Trasporti
L'app è "impazzita" e fa perdere il bus: scoppia la protesta
Il presidente Mistretta ammette: "Il progetto Sispi è naufragato. Il software non riesce a gestire lo scostamento tra il servizio programmato e quello realmente effettuato"
«Ci sono spesso disservizi – dice Marco, studente che vive a Cruillas e in città si sposta con i mezzi pubblici –. Le linee non sono tutte tracciate e quelle che lo sono, a volte, smettono improvvisamente di apparire nell’app. Secondo me alcuni autisti spengono il Gps. Inoltre da circa tre settimane l’app è fuori uso: i percorsi sono sballati e in questo momento, ad esempio, tutte le corse risultano terminate».
La testimonianza di Marco riassume il malcontento di molti utenti del trasporto pubblico palermitano, alle prese con continui disservizi dell’app Amat, lo strumento che dovrebbe fornire informazioni in tempo reale sulle corse degli autobus.
Sulla vicenda interviene anche l’assessore comunale alla Digitalizzazione, Fabrizio Ferrandelli, che assicura l’attivazione degli uffici competenti. «L’Ufficio Innovazione della Direzione Generale è già operativo e, insieme ad Amat e Sispi, sta analizzando le segnalazioni ricevute per comprendere le cause dei disservizi e individuare la soluzione migliore.
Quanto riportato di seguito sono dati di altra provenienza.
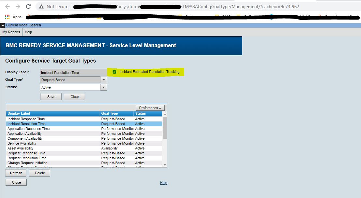Open the Status dropdown
361x198 pixels.
click(104, 87)
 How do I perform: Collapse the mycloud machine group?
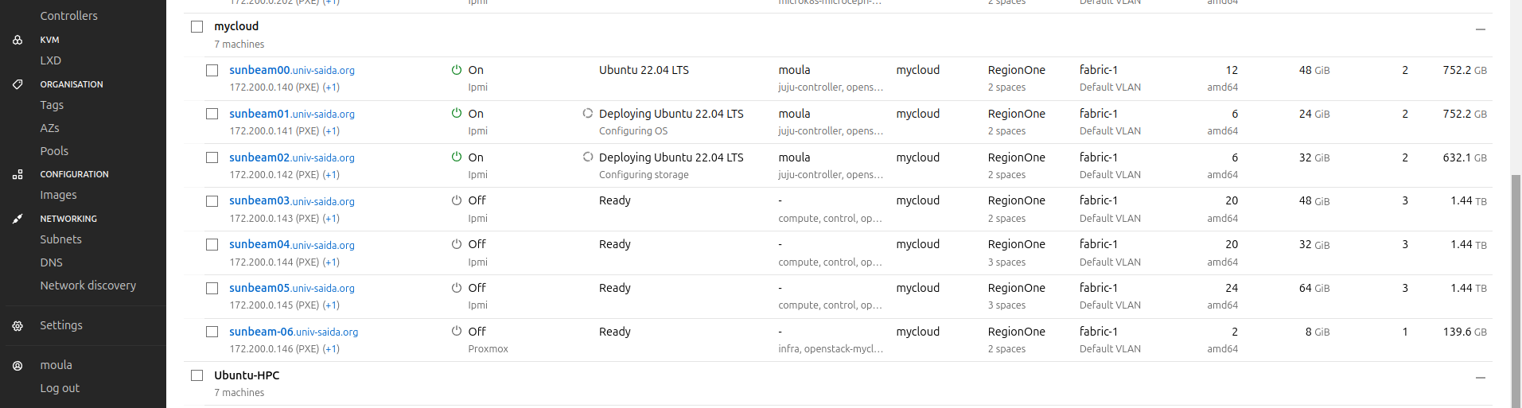(1480, 29)
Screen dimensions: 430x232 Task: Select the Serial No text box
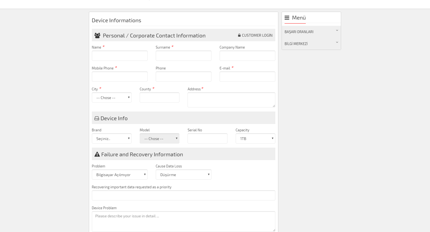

Siamo fiduciosi di poter avere in tempi brevi un report dettagliato che ci consentirà di definire i tempi di risoluzione e garantire all’utenza un servizio informativo affidabile ed efficiente».
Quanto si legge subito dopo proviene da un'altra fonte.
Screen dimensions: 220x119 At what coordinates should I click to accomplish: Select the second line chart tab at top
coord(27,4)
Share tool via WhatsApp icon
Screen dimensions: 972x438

A spiegare cosa non sta funzionando è il presidente di Amat, Giuseppe Mistretta, che non nasconde le difficoltà tecniche del sistema. «Abbiamo un problema: il progetto Sispi è naufragato. Il software non riesce a gestire lo scostamento tra il servizio programmato e quello realmente effettuato. Se io programmo che in un giorno circolino dieci autobus della linea 101 e invece ne ho otto per diverse problematiche, il sistema non riesce a riadeguarsi e i dati risultano sballati».
Per superare queste criticità, Amat ha sviluppato un sistema interno, già sperimentato su quattro linee che coprono circa il 40 per cento del traffico complessivo. «Abbiamo riscontrato diversi problemi – aggiunge Mistretta – ma stiamo lavorando ad una nuova app per superarli. Oggi circa il 40 per cento delle linee riesce a fornire una buona precisione delle informazioni».